====== INFORMATION

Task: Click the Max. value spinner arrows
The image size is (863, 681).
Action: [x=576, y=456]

============
====== INFORMATION

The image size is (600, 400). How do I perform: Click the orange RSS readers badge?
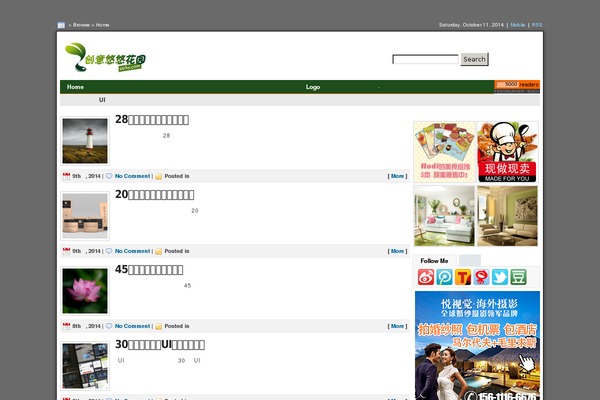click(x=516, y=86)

============
====== INFORMATION

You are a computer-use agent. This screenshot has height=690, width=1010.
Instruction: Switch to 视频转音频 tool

============

■ PROBLEM REQUIREMENTS ■
Only the lines above from the line with "You are a computer-use" to the line with "Instruction: Switch to 视频转音频 tool", those two lines included, should be reproduced exactly.

■ WORKED SOLUTION ■
You are a computer-use agent. This screenshot has height=690, width=1010.
Instruction: Switch to 视频转音频 tool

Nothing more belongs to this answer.